*** Begin section ***
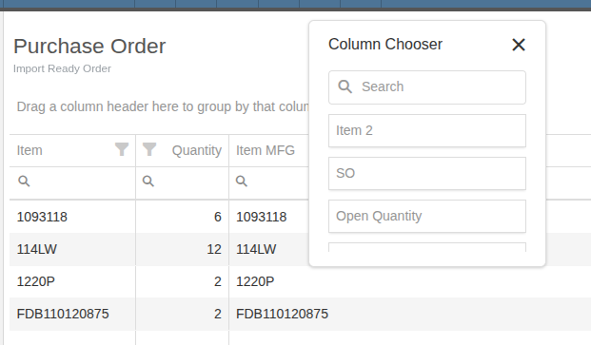Click the search magnifier under Quantity column

(x=148, y=181)
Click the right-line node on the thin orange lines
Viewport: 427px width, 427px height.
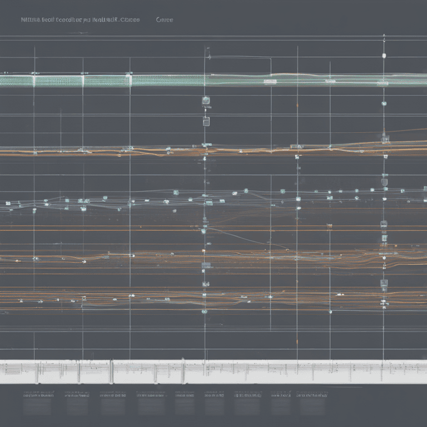point(384,224)
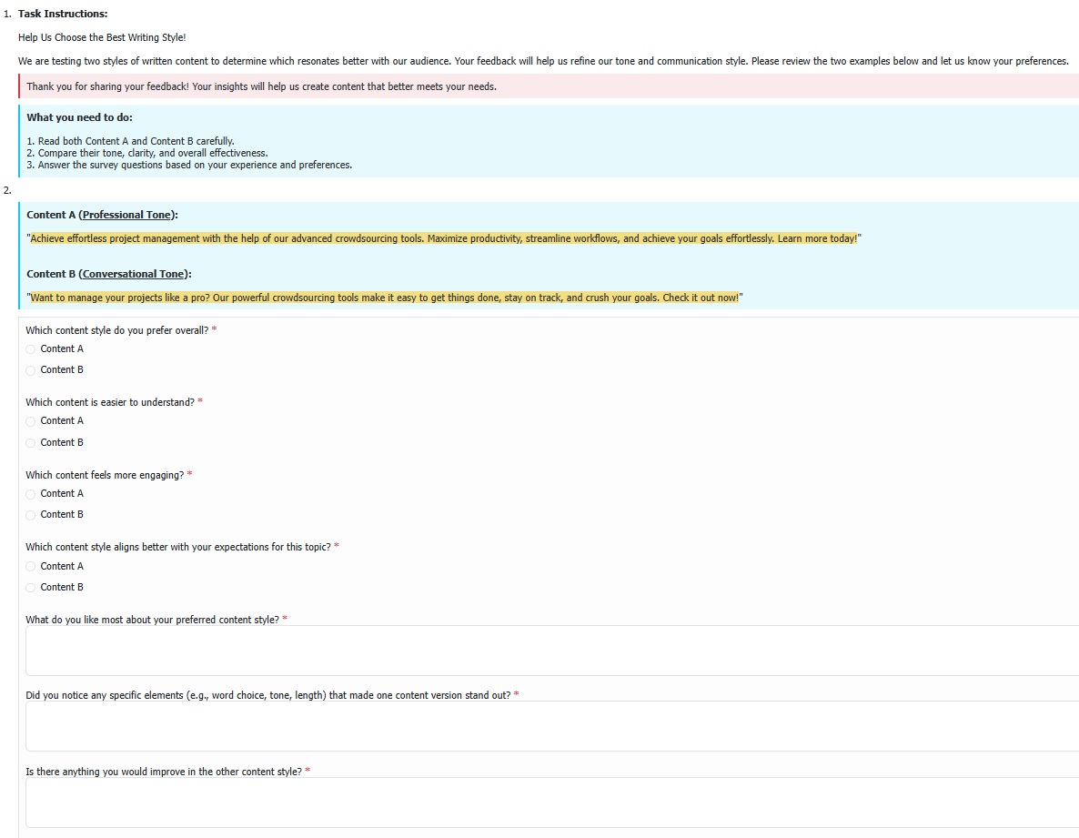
*** End section ***
→ **What to do**
What is needed is an exact restatement of every line from the one containing "Click the right-line" through the last line of the records, pictures left out.

→ **Finished exercise**
Click the right-line node on the thin orange lines
Viewport: 427px width, 427px height.
point(384,224)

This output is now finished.